George Frayne – stage name Commander Cody – was the frontman for the band Commander Cody and His Lost Planet Airmen from 1967 to 1976. After that he recorded and performed as a solo artist, continuing to combine music genres such as rock, country, Western swing, and boogie-woogie. Dopers, Drunks, and Everyday Losers was his first studio album since Worst Case Scenario in 1994.
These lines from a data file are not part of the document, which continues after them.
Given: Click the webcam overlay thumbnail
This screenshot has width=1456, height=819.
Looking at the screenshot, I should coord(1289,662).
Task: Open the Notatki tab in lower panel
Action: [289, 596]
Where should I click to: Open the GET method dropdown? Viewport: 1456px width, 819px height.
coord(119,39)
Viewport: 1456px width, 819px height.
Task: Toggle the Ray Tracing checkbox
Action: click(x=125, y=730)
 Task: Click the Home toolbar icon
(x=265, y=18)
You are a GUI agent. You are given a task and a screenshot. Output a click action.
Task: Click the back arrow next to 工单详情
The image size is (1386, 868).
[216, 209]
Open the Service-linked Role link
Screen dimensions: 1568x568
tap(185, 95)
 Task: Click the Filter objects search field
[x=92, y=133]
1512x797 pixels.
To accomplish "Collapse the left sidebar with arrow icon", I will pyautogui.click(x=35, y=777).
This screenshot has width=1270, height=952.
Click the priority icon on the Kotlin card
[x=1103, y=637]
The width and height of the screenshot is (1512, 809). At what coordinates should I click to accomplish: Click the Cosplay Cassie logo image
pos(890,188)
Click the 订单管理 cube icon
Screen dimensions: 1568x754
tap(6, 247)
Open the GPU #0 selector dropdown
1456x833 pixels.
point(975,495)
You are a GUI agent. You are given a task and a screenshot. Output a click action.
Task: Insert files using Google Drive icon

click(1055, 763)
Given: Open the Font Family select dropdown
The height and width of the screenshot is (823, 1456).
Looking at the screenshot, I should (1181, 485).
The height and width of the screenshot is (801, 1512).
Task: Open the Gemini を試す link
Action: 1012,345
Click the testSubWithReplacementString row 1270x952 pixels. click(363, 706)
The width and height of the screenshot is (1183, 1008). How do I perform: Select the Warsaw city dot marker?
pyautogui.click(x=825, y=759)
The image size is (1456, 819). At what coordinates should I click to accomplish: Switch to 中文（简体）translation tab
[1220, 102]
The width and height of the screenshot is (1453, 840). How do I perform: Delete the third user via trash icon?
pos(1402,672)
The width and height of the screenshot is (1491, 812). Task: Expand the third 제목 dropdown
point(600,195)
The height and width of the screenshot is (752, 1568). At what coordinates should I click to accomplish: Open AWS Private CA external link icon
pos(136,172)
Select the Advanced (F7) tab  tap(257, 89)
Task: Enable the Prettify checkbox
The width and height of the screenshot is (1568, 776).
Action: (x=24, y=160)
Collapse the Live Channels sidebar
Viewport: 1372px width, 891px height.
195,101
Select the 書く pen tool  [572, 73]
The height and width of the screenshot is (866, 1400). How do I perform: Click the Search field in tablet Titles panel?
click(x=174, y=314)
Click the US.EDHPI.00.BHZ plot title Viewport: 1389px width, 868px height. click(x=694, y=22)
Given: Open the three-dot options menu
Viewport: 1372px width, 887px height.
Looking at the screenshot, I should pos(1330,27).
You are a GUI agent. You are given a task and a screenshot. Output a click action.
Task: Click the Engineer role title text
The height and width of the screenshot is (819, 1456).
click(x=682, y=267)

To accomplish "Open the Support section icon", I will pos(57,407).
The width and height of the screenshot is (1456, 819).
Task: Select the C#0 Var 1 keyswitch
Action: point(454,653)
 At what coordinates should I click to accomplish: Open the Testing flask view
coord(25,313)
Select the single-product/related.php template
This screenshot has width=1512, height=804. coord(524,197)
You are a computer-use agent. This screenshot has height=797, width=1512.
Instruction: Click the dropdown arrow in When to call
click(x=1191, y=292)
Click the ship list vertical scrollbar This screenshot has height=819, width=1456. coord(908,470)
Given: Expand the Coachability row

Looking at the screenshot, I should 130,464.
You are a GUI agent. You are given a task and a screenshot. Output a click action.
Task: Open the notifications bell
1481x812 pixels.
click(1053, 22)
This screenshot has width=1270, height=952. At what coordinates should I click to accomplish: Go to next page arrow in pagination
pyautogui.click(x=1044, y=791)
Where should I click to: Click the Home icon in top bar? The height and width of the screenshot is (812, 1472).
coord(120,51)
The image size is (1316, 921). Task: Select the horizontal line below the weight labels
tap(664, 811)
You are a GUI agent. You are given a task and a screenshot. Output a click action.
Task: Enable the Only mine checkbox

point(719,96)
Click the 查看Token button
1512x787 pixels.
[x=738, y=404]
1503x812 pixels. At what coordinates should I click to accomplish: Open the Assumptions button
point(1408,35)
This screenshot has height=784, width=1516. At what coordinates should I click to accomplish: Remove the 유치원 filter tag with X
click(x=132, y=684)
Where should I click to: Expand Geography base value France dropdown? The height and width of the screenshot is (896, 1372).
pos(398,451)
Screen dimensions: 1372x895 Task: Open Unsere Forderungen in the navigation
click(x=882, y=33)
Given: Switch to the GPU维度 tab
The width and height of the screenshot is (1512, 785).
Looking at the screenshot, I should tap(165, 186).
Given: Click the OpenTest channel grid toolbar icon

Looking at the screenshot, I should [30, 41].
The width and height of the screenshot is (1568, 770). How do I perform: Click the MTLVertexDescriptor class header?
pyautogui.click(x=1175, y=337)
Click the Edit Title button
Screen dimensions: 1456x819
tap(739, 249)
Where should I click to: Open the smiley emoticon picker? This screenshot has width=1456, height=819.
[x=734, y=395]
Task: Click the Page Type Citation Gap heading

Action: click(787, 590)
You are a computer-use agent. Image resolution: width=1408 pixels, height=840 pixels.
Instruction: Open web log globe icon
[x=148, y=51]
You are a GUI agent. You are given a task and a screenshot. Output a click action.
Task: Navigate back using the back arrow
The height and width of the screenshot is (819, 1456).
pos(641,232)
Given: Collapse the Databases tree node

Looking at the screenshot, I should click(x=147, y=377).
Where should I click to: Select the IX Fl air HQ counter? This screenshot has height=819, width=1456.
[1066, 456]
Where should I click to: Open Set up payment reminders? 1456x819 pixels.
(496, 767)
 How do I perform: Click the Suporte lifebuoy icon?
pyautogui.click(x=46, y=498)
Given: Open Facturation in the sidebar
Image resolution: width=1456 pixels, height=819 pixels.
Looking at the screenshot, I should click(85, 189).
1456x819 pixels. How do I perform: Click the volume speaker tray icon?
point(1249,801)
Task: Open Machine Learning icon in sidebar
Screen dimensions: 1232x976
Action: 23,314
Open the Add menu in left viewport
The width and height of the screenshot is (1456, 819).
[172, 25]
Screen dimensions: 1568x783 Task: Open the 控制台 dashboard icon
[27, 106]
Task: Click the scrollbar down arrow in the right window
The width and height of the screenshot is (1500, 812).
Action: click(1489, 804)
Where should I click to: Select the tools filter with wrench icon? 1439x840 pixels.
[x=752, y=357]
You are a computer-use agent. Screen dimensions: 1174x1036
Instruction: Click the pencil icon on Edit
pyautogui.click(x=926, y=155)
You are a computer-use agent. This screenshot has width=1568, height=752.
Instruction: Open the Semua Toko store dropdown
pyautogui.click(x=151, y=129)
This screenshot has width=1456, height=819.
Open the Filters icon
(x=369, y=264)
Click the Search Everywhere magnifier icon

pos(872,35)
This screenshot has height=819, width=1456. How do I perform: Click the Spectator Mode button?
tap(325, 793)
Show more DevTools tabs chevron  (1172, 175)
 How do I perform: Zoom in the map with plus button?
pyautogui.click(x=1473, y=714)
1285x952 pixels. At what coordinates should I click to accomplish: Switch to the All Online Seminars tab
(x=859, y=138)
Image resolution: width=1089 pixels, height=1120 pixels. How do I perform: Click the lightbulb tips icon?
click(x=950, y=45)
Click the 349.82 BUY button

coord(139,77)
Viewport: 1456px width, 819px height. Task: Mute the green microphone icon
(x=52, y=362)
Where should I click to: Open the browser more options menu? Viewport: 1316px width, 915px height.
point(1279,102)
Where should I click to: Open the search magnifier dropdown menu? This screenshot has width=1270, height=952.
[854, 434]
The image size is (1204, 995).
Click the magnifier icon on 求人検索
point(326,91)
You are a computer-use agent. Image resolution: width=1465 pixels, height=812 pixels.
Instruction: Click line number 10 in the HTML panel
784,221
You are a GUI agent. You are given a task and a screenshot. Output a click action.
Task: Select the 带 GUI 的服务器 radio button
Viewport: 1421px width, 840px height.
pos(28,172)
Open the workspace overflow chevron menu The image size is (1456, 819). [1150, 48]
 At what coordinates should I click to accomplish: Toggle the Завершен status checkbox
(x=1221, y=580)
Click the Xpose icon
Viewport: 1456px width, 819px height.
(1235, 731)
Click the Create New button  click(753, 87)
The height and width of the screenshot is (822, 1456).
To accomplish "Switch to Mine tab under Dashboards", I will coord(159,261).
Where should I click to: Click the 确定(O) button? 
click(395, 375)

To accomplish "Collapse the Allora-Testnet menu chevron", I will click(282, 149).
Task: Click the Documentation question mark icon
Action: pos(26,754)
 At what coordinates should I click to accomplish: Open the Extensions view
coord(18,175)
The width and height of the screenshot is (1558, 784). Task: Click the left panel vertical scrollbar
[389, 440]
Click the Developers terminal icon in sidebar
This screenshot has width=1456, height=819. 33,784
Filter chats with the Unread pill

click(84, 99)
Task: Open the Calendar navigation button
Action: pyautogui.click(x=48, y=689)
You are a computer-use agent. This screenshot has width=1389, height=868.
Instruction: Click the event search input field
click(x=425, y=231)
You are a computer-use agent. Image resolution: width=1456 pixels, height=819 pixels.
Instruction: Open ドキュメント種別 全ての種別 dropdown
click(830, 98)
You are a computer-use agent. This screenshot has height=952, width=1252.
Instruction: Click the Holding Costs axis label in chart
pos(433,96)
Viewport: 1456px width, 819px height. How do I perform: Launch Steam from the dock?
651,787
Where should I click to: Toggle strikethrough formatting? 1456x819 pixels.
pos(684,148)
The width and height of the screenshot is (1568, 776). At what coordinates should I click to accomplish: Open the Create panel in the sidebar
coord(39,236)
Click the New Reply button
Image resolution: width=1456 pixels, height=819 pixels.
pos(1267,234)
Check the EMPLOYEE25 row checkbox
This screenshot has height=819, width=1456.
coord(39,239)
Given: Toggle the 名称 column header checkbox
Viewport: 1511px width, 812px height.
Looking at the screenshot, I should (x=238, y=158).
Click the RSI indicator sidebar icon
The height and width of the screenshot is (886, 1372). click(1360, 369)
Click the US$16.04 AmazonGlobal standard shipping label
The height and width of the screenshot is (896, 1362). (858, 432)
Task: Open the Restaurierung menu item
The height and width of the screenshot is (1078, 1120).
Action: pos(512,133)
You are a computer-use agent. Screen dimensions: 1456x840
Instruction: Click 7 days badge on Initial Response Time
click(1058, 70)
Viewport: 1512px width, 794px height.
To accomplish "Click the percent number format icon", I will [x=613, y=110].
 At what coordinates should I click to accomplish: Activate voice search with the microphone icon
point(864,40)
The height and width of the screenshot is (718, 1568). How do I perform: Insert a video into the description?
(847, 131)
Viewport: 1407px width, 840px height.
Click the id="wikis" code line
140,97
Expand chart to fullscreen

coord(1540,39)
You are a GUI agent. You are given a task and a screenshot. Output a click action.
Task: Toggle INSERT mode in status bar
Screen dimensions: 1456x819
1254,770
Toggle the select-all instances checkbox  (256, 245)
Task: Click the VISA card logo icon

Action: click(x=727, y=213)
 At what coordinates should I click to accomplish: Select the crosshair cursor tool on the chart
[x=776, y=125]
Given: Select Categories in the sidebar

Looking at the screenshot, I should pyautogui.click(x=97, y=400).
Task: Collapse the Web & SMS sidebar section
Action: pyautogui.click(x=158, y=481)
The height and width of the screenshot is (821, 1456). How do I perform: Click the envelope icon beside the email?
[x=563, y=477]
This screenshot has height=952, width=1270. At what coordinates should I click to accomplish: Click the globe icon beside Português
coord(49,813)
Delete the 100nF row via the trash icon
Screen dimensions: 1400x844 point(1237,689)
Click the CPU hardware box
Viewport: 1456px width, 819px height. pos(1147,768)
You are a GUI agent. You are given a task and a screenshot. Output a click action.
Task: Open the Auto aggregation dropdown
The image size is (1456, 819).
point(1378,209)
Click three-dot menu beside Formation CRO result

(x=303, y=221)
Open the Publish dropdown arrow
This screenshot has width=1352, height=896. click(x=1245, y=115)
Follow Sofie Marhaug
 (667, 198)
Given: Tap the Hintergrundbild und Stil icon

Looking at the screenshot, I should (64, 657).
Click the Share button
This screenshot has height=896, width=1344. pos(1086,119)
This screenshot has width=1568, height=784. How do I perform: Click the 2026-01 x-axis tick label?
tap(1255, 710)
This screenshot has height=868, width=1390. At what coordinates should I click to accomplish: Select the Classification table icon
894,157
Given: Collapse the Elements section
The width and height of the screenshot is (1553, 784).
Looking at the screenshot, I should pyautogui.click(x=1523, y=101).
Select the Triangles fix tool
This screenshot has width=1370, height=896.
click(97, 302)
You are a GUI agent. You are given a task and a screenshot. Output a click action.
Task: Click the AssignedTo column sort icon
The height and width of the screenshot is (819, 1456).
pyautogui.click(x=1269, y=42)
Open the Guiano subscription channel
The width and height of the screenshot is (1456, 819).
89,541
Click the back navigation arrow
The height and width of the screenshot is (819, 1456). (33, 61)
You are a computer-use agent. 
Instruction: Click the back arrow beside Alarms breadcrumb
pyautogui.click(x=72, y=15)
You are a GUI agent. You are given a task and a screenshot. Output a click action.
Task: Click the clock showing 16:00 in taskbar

The album cover artwork for Dopers, Drunks and Everyday Losers was created by Frayne, who was also a visual artist.

== Critical reception ==
In No Depression Rod Ames wrote, "It's an enormous amount of entertainment from start to finish. In fact, I don’t think I've had this much fun listening to Commander Cody since his Country Casanova record 35 years ago. There's a lot of bang for your buck too. The CD contains 14 tunes.... This latest record from Commander Cody is an extremely pleasurable romp down a very surreal memory lane."

On AllMusic Thom Jurek said, "This set, Dopers, Drunks and Everyday Losers, issued by Blind Pig, fares a bit better than most of its predecessors, but not for the reasons one might expect. For starters, there are a slew of Lost Planet Airmen covers here – and if anyone has the right to do them, it's the Commander..."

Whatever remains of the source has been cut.